Concrètement, le traité prévoit le financement commun par la France et par le Royaume-Uni de deux installations.
La première, dénommée ÉPURE, sera implantée sur le site du Commissariat à l'énergie atomique et aux énergies alternatives (CEA) de Valduc en France. Elle permettra de valider par l'expérience les simulations effectuées sur les grands calculateurs du CEA qui reproduisent les différentes phases de fonctionnement d'une arme nucléaire. Il n'y aura donc pas d'essai nucléaire, ce qui répond aux exigences du traité d'interdiction complète des essais nucléaires (TICE) ratifié par la France en 1998. La plupart des expériences utiliseront des matériaux se substituant au plutonium, tels le tantale ou le plomb. Les quelques expériences qui utiliseront des matériaux nucléaires seront sous-critiques, c'est-à-dire que les quantités de matière fissile seront très faibles, de manière à ce qu'il n'y ait aucun dégagement d'énergie nucléaire. Dans l'installation ÉPURE, il sera possible de faire évoluer ces matériaux de leur état nominal vers des conditions extrêmes de densité, de vitesse et de pression, équivalentes à celles rencontrées dans les armes nucléaires lors de la phase initiale de fonctionnement. Ces expériences permettront en particulier de continuer à exploiter les résultats de la campagne française d'essais nucléaires de 1996.
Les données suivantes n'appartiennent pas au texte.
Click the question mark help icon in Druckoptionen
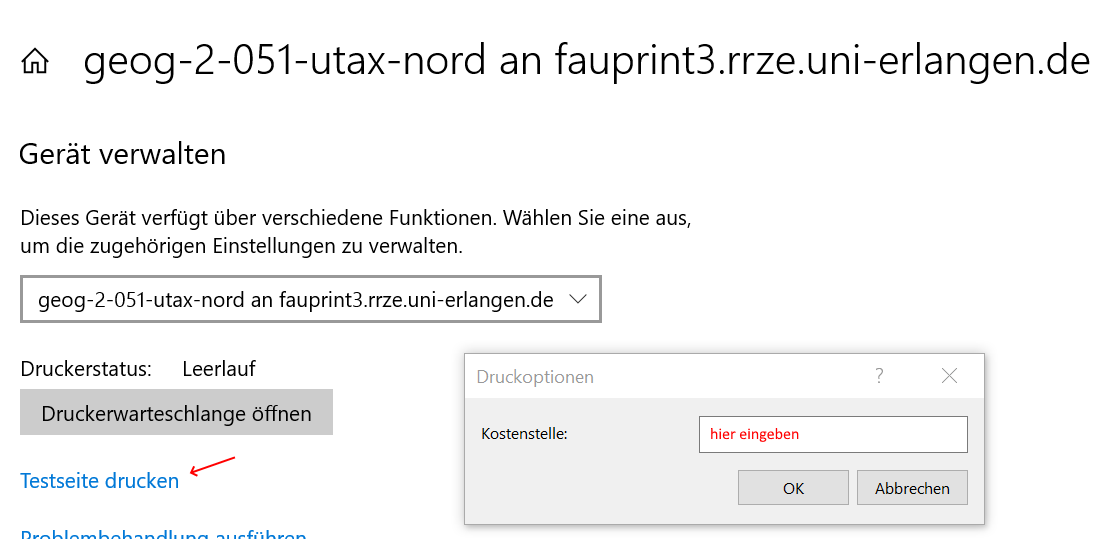The image size is (1114, 539). pos(879,376)
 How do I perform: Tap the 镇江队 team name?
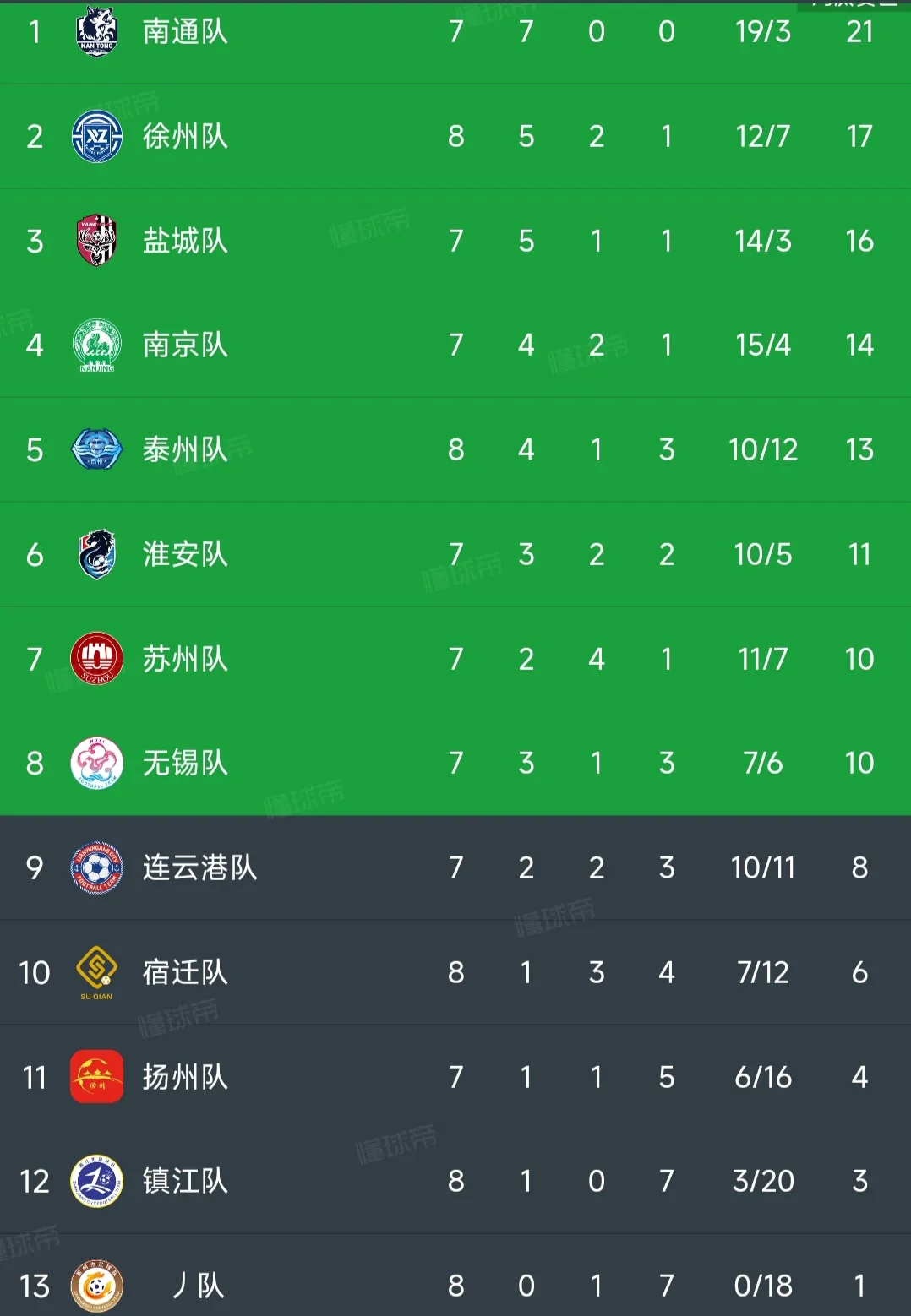coord(185,1181)
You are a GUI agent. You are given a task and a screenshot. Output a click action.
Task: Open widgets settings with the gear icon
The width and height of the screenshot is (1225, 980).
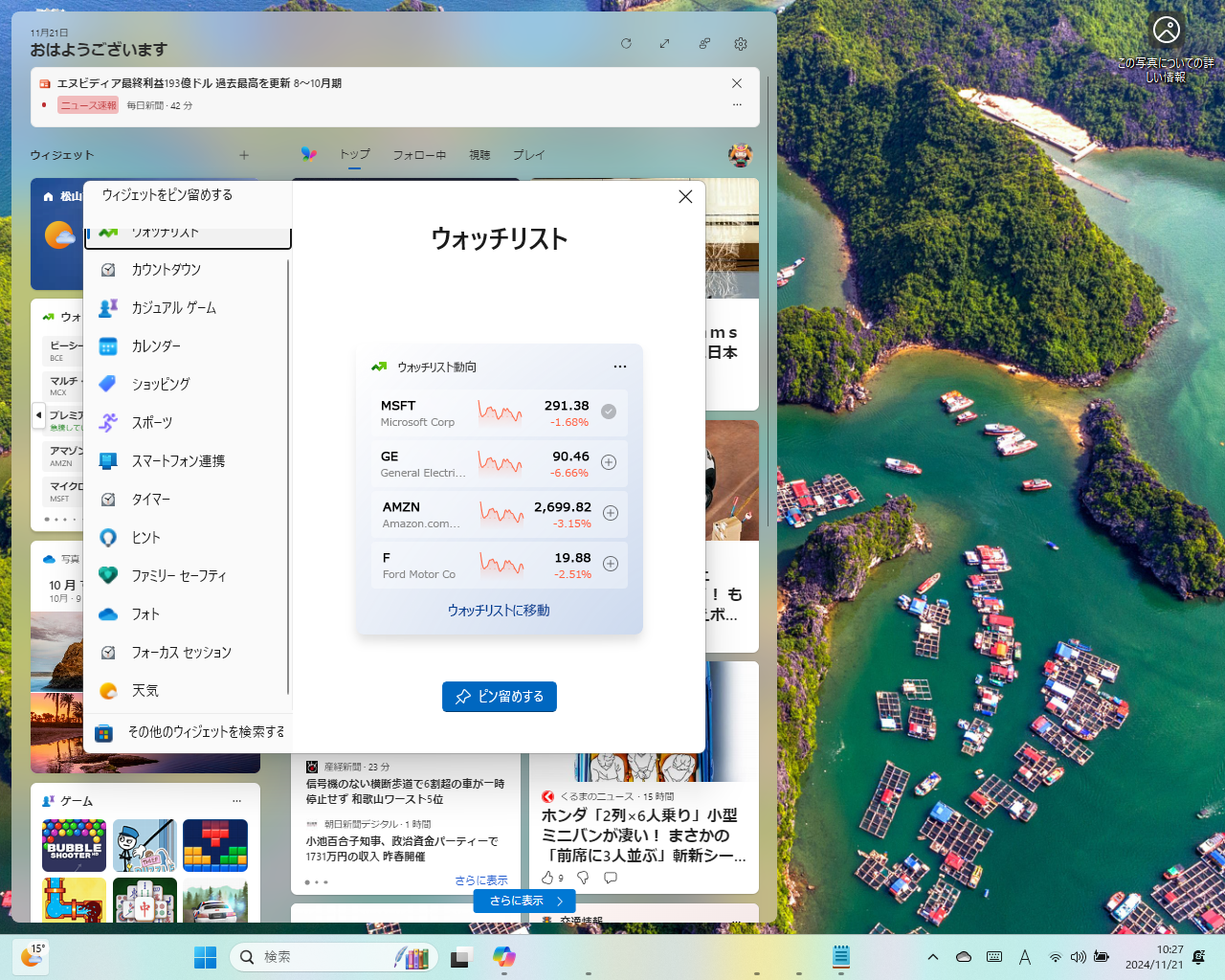coord(740,44)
L'installation ÉPURE sera constituée de parties communes, où seront réalisées les expériences, et de halls d'assemblage où seront préparés les édifices expérimentaux. La France et le Royaume-Uni disposeront chacun d'un hall d'assemblage dont l'accès sera interdit à l'autre partie. Dans les parties communes se trouveront deux pas de tir. Sur le premier seront installées trois machines radiographiques qui permettront d'analyser la densité des matières utilisées pour l'expérience. Des mesures de chronométrie et de vitesse de la matière en mouvement seront également réalisées dans ÉPURE. Cette installation comprendra par ailleurs un second pas de tir, équipé d'appareils de mesures plus légers.
La deuxième installation prévue par le traité, appelée Technological development centre (TDC), sera implantée sur le site d'Aldermaston au Royaume-Uni. Deux des trois machines radiographiques qui doivent être installées dans ÉPURE y seront élaborées, la première étant la machine AIRIX qui provient du site français de Moronvilliers.
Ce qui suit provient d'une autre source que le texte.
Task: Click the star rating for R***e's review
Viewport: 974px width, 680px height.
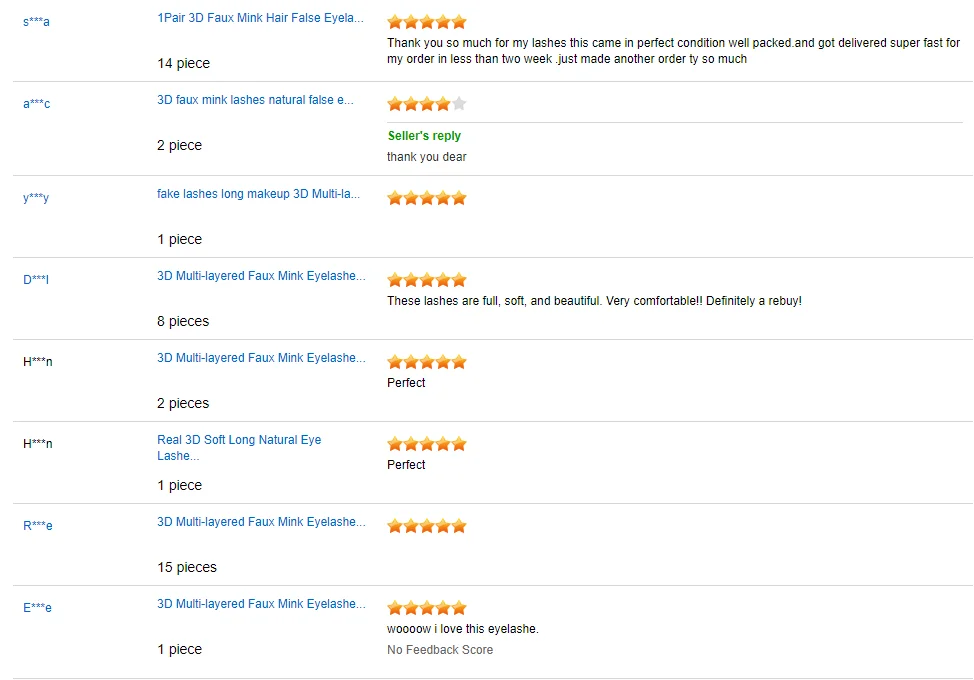Action: point(427,526)
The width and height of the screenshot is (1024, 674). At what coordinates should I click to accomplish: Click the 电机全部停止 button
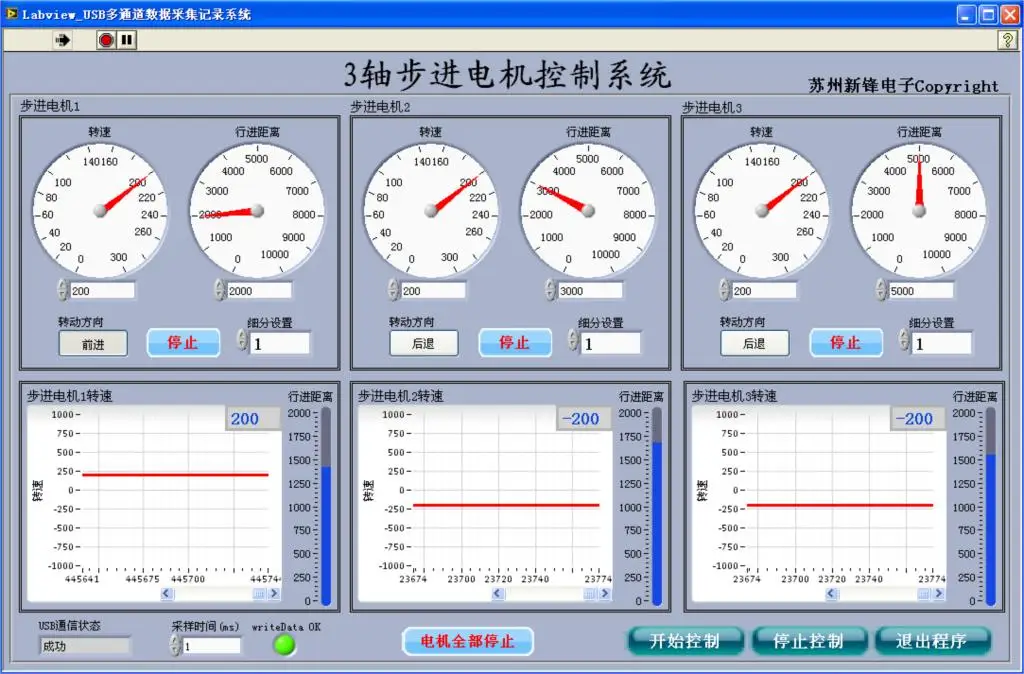click(468, 641)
Le développement de ces installations s'effectuera en deux phases. Au cours de la première, le premier pas de tir sera réalisé. Il comprendra la machine radiographique AIRIX ainsi que le hall d'assemblage français qui sera mis en service en 2014. La seconde phase comprendra le hall d'assemblage britannique, mis en service d'ici à 2016, la machine radiographique britannique, mise en service en 2019, puis la machine radiographique franco-britannique, le second pas de tir et une installation de traitement des déchets qui seront réalisés d'ici à 2022.
La France prendra en charge la réalisation de la première phase d'EPURE ; le Royaume-Uni la réalisation du TDC et de la deuxième machine radiographique. Par la suite, toutes les dépenses seront partagées équitablement, la troisième machine radiographique étant élaborée et financée en commun.
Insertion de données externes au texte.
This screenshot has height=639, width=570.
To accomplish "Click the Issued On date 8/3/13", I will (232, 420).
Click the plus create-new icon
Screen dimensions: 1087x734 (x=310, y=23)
Bien que ces installations soient communes, le traité garantit l'indépendance des expériences réalisées par chacune des deux parties. Le Royaume-Uni n'aura pas accès aux travaux effectués par la France et inversement. Aucune information relative aux systèmes d'armes nucléaires ne sera échangée. Les dispositions du traité ne portent pas atteinte à la souveraineté et à l'autonomie française dans le domaine nucléaire, ce qui a contribué à rassurer la communauté militaire. En outre, il ne s'agit en aucun cas de transférer des technologies. Je le répète : ce traité ménage parfaitement notre souveraineté nationale.
En conclusion, je formule un avis favorable à l'adoption de ce projet de loi. Je forme également le souhait qu'il recueille un soutien unanime car il y va de l'avenir de notre dissuasion nucléaire.